Records for locating words and elements
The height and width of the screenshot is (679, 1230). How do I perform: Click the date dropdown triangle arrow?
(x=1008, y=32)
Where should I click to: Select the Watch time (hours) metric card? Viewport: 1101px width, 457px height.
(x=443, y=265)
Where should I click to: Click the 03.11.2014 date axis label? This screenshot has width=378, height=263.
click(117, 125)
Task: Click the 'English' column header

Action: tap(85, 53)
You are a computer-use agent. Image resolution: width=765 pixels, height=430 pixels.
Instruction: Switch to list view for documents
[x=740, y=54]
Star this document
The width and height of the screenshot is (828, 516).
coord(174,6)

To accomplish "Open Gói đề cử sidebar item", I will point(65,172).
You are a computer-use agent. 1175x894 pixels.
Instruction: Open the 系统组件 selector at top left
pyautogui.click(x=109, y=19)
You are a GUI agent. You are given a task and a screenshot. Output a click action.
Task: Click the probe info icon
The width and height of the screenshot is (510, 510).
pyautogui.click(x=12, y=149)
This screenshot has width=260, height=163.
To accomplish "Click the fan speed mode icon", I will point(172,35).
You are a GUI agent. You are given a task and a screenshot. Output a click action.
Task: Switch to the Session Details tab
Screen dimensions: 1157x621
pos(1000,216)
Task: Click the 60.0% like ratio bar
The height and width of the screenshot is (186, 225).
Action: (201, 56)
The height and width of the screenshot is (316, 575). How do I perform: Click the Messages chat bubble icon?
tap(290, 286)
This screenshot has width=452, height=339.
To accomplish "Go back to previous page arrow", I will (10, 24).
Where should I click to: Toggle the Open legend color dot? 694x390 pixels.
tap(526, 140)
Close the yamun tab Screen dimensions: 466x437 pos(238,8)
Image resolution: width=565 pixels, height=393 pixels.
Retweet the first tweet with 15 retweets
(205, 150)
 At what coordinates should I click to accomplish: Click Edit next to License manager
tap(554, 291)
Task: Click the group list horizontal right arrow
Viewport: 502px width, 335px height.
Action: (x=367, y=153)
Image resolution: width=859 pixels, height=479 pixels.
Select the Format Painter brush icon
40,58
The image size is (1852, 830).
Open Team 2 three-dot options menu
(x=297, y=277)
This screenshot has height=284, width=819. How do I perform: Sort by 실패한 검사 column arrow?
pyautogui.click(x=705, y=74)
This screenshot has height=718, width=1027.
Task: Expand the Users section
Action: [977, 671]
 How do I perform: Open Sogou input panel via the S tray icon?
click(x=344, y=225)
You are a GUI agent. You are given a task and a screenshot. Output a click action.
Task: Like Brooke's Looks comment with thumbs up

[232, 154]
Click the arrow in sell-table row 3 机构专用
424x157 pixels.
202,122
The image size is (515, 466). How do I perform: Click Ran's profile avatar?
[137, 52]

## WHAT IS REQUIRED
Rewrite the material from its start through the line containing "coord(174,6)", requests included, and add 21 to every coordinate in the answers.

## EXERCISE OUTPUT
The height and width of the screenshot is (679, 1230). How do I perform: Click the date dropdown triangle arrow?
(x=1029, y=53)
Where should I click to: Select the Watch time (hours) metric card? Viewport: 1101px width, 457px height.
(x=464, y=286)
Where should I click to: Click the 03.11.2014 date axis label? This screenshot has width=378, height=263.
click(138, 146)
Task: Click the 'English' column header

Action: tap(106, 74)
You are a computer-use agent. Image resolution: width=765 pixels, height=430 pixels.
Instruction: Switch to list view for documents
[x=761, y=75]
Star this document
The width and height of the screenshot is (828, 516).
coord(195,27)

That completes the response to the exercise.